Künstliche Intelligenz

"Künstliche Intelligenz begegnet uns im Alltag ständig, aber oft nehmen wir diese gar nicht bewusst als künstliche Intelligenz war", sagt Das bestätigt Clemens Mader. Der gebürtige Österreicher arbeitet als Wissenschafter an den beiden weltweit renommierten Forschungseinrichtungen, er gilt als herausragende Kapazität. Sein Kernthema ist die Künstliche Intelligenz im Konnex der nachhaltigen Veränderungen in Gesellschaft, Bildung und Arbeitswelt, und wie Mitarbeiter auf die künftigen Szenarien bestmöglich vorbereitet werden können. "Der Sprachassistent am Smartphone oder das Navigationsgeräte im Auto, dahinter steckt immer künstliche Intelligenz, also eine Ansammlung von Daten, die benutzerspezifisch angepasst und aufbereitet wird", erklärt Mader. Künstliche Intelligenz sei enorm vielfältig und bringe viele Chancen, die auch kleinere Unternehmen als Möglichkeit für die Weiterentwicklung sehen sollten. Durch Aus- und Weiterbildung ihrer Mitarbeiter können Potenziale von Künstlicher Intelligenz erkannt, Stolpersteine umgangen und Weichen für eine nachhaltige Entwicklung gestellt werden.

Maschinen und Menschen: keine Rivalen

Laut Experten werden in den nächsten zehn bis 15 Jahren die meisten Arbeitsplätze von digitalen Assistenten unterstützt. Von der Produktion bis hin zur Dienstleistung, betrifft künstliche Intelligenz alle Branchen. Umso wichtiger ist es, dass sich Unternehmen rechtzeitig mit dem Thema auseinandersetzen und auch ihre Mitarbeiter auf die Veränderungen in den Arbeitsprozessen vorbereiten, meint Andreas Klug. Er ist Marketing-Vorstand der ITyX AG in Köln, Pionier bei der Transformation von Arbeitsprozessen in automatisierte, zukunftsfähige Abwicklungen. "Wir müssen aufhören Maschinen als Rivalen von Menschen zu betrachten." Künstliche Intelligenz werde viel verändern, aber sie sei eine Unterstützung für die Menschen und niemals ein Ersatz für sie.
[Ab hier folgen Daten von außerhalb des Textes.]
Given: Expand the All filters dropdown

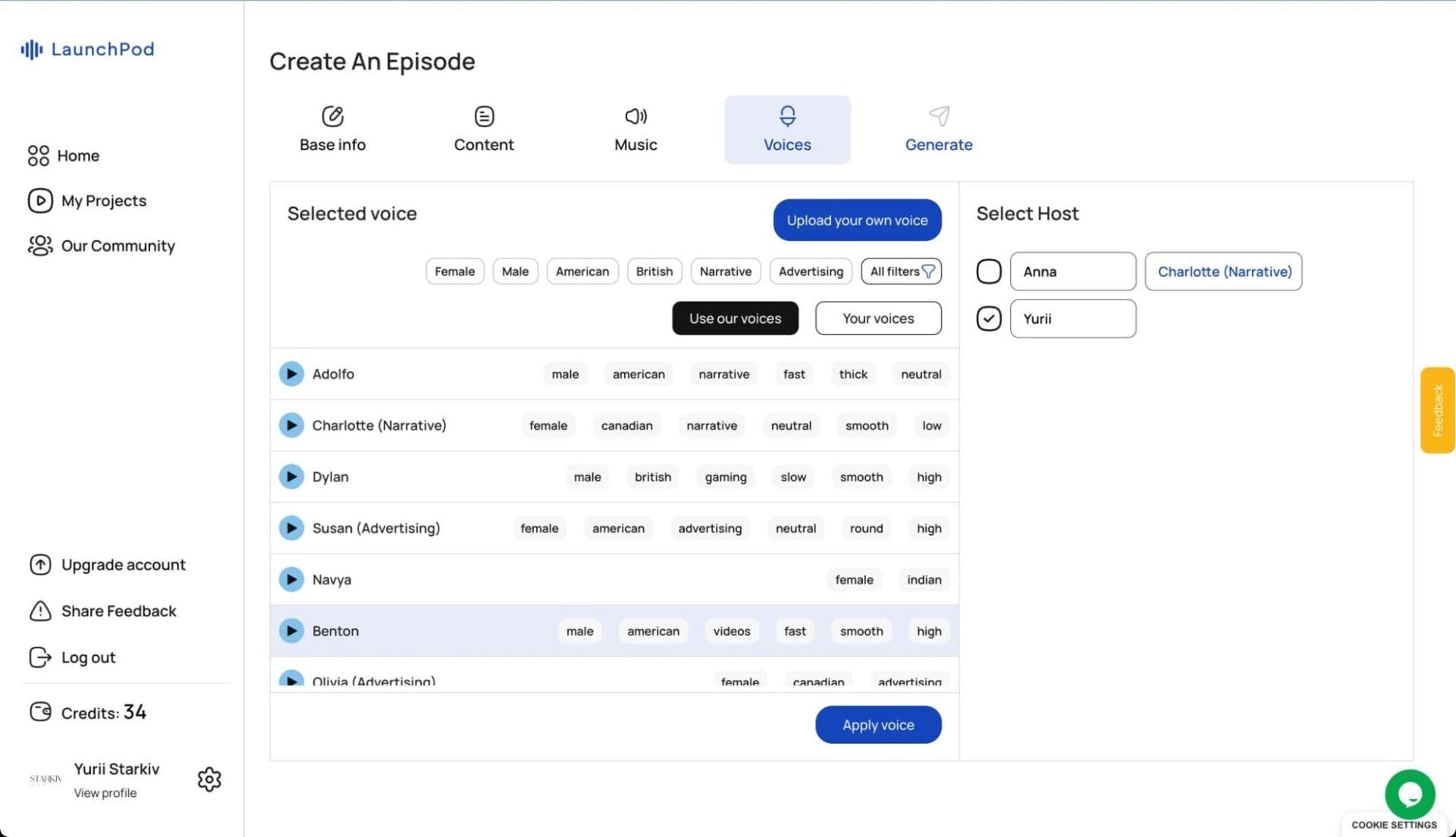Looking at the screenshot, I should click(901, 271).
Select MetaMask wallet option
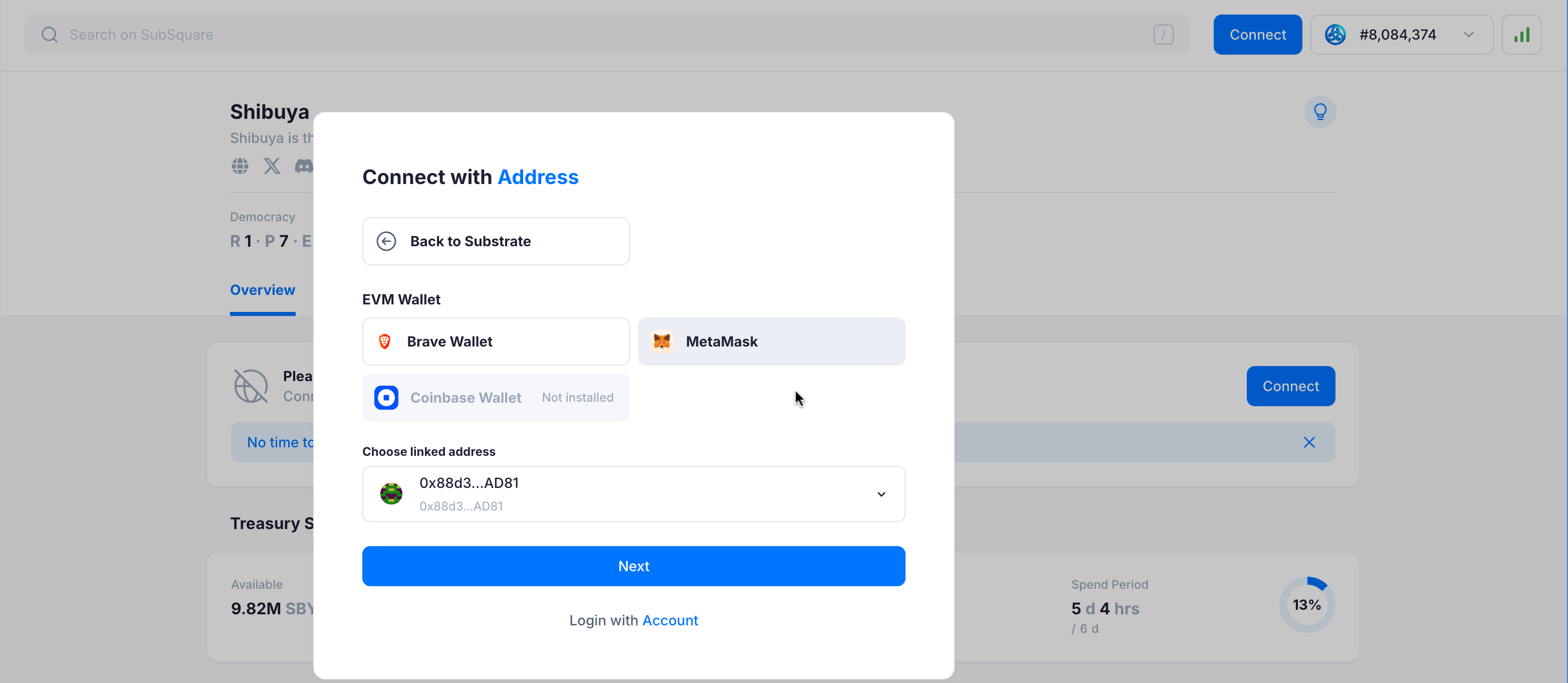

Digitale Assistenten werden im Arbeitsalltag helfen, die Produktivität zu erhöhen. "Und aufgrund der demografischen Entwicklung werden wir diese Produktivitätssteigerung auch brauchen, weil wir gewisse Jobs gar nicht mehr nach besetzen können", sagt Klug.

Offen bleiben für Neues

Gerade Unternehmen sollten offen bleiben für Unterstützung, die die Arbeit für sie und ihre Mitarbeiter in Zukunft leichter macht. Das war auch die Botschaft bei der Podiumsdiskussion mit Martin Zandonella, Andreas Klug, Clemens Mader und Philipp Hungerländer. Letzterer ist Professor am Institut für Mathematik an der Alpen-Adria-Universität Klagenfurt und Geschäftsführer der Hex GmbH. Er nützt Künstliche Intelligenz für die Digitalisierung, Automatisierung und Optimierung des Personen- und Gütertransports sowie der Produktions- und Lagerlogistik.